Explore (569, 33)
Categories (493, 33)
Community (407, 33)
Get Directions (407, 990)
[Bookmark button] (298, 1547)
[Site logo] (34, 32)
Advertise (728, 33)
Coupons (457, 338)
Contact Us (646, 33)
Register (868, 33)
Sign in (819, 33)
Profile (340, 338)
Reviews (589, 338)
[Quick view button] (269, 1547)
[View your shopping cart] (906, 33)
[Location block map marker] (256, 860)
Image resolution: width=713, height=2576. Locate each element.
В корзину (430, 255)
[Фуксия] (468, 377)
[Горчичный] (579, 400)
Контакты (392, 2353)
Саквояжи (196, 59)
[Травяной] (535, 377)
================
Retype exactly, and only, the lines from the line holding "Advertise (728, 33)" through the last line of the data; both of those lines count.

→ **EXERCISE RESPONSE**:
Advertise (728, 33)
Coupons (457, 338)
Contact Us (646, 33)
Register (868, 33)
Sign in (819, 33)
Profile (340, 338)
Reviews (589, 338)
[Quick view button] (269, 1547)
[View your shopping cart] (906, 33)
[Location block map marker] (256, 860)
Image resolution: width=713, height=2576. Locate each element.
В корзину (430, 255)
[Фуксия] (468, 377)
[Горчичный] (579, 400)
Контакты (392, 2353)
Саквояжи (196, 59)
[Травяной] (535, 377)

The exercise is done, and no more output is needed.